● **Records provided**:
^^^^

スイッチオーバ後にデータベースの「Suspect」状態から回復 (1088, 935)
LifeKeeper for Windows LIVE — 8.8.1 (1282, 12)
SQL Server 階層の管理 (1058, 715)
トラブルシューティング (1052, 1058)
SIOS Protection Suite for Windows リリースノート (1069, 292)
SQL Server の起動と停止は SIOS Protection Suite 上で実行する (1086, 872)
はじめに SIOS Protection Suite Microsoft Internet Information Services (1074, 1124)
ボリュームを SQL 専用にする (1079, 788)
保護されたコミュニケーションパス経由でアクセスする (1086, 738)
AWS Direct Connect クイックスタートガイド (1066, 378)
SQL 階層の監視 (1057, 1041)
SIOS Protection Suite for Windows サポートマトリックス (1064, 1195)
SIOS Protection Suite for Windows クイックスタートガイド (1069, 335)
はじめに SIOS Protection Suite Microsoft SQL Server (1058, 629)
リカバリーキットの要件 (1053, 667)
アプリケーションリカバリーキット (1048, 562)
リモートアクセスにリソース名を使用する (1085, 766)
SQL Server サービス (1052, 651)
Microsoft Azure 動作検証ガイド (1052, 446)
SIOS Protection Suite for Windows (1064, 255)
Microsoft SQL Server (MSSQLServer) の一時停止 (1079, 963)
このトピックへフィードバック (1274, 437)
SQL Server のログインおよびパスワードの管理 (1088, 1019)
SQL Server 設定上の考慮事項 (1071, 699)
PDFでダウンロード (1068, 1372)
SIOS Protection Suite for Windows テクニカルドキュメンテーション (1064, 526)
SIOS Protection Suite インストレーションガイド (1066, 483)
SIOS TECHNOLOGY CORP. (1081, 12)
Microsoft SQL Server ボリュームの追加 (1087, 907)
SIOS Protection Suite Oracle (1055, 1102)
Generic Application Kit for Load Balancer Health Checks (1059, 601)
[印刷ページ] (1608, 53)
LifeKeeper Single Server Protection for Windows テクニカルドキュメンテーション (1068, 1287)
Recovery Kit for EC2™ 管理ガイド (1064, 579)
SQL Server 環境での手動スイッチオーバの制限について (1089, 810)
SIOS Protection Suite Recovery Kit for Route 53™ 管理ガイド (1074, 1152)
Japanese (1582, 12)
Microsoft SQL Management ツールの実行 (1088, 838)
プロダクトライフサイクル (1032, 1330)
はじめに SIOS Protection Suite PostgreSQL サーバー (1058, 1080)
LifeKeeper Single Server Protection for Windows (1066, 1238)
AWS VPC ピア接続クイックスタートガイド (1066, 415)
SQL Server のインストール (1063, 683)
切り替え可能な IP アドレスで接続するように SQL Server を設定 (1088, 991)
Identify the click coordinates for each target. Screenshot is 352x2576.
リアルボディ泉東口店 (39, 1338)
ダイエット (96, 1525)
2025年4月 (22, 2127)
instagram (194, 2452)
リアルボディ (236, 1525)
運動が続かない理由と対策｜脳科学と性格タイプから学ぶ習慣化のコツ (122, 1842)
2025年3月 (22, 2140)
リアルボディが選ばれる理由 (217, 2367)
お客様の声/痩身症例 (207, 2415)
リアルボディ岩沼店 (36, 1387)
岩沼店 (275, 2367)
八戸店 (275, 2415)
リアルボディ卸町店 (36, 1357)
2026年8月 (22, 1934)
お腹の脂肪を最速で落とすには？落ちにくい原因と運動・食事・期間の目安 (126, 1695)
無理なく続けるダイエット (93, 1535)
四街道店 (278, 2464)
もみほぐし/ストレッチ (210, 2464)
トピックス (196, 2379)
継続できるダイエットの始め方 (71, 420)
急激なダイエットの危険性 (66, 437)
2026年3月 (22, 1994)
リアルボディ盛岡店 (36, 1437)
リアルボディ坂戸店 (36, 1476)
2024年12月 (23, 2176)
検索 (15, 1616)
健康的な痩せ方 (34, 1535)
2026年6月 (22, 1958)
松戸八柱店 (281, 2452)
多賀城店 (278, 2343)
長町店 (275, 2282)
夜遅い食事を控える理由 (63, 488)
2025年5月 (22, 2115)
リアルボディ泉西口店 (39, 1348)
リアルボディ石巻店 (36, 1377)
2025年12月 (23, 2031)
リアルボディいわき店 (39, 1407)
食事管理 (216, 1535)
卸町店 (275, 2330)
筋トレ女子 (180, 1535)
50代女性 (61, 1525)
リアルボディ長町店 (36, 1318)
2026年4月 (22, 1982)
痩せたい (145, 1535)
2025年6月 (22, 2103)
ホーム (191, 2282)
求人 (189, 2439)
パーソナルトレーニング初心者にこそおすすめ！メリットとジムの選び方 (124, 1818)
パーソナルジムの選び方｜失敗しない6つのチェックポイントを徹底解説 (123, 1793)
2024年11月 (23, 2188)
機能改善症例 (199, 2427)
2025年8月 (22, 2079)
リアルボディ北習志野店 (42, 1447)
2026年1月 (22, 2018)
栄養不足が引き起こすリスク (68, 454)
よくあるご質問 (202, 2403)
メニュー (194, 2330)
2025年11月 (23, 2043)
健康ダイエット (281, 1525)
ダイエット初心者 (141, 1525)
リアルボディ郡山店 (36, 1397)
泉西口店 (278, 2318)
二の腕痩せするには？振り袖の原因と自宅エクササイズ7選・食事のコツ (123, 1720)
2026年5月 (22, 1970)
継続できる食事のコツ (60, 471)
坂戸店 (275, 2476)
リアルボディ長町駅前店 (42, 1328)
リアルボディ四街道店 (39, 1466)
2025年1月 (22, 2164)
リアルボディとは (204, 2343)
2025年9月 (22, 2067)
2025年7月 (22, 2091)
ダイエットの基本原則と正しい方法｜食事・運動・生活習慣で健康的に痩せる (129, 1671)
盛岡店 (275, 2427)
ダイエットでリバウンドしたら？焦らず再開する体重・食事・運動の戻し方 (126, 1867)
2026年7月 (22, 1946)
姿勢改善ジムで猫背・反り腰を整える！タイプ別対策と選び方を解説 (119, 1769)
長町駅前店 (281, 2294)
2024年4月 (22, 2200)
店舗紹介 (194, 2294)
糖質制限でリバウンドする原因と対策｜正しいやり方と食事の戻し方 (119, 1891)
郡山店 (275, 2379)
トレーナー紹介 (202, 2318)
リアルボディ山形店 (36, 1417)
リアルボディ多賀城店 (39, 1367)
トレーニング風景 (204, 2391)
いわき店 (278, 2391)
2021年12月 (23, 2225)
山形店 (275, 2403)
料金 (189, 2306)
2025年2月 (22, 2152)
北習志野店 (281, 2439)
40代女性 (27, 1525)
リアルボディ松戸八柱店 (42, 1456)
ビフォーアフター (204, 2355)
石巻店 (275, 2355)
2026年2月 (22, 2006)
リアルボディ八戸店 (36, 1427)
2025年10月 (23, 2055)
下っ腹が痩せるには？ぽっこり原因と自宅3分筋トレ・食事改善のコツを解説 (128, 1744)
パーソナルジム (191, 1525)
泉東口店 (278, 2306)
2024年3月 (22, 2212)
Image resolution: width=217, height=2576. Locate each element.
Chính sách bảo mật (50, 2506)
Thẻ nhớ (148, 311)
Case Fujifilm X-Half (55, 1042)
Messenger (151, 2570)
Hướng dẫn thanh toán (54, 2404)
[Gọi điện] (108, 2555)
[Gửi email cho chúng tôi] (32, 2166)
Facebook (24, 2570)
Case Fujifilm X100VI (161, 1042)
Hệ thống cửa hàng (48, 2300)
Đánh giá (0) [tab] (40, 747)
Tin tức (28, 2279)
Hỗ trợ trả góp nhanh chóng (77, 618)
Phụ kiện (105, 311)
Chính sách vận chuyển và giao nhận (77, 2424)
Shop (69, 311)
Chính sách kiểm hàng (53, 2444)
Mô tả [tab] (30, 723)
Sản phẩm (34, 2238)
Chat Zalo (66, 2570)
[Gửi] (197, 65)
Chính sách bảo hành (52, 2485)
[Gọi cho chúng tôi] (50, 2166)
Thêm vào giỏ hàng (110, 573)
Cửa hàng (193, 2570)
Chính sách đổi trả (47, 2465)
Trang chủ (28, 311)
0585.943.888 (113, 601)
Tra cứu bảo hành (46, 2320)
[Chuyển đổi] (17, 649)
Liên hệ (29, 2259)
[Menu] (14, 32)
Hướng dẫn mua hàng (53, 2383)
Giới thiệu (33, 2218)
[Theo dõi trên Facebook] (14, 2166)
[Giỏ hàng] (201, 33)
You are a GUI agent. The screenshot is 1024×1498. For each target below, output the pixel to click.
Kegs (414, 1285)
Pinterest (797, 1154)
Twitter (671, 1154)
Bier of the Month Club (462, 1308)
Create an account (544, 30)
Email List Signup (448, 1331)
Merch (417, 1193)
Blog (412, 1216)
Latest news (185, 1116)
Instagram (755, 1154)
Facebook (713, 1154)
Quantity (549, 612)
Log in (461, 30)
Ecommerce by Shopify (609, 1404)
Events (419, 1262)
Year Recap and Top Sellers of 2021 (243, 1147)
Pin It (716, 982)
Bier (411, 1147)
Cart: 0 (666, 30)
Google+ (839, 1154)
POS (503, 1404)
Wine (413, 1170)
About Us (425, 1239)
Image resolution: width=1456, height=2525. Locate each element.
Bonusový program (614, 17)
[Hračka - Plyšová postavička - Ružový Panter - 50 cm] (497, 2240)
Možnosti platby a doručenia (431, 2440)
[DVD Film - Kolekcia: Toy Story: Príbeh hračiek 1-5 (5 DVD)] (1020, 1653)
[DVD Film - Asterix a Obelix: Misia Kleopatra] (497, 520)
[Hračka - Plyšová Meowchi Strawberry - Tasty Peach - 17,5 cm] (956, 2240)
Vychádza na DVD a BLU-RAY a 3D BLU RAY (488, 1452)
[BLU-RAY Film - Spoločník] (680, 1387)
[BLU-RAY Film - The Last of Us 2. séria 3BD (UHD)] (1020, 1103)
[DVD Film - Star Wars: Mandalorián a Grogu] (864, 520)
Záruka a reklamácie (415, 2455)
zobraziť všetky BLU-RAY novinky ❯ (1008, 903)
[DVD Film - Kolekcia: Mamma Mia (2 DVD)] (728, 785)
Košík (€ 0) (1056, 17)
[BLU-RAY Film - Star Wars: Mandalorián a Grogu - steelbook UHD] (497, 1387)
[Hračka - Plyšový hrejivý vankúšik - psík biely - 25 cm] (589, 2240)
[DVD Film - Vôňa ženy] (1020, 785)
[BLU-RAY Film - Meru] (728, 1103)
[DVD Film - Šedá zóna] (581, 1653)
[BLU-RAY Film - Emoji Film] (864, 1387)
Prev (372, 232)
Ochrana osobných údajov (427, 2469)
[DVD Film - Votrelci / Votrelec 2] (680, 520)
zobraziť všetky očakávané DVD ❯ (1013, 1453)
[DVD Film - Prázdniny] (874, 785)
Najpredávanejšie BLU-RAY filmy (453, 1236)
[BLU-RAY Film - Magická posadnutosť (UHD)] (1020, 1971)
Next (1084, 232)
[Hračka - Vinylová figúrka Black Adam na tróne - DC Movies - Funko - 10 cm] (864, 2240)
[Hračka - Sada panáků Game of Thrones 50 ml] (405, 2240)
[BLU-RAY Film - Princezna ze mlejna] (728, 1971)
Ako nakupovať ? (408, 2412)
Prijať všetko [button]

^^^^

● **What this task involves**:
Look through the records above for the string "Recovery", then copy every line that has it.

● **Answer section**:
Recovery Kit for EC2™ 管理ガイド (1064, 579)
SIOS Protection Suite Recovery Kit for Route 53™ 管理ガイド (1074, 1152)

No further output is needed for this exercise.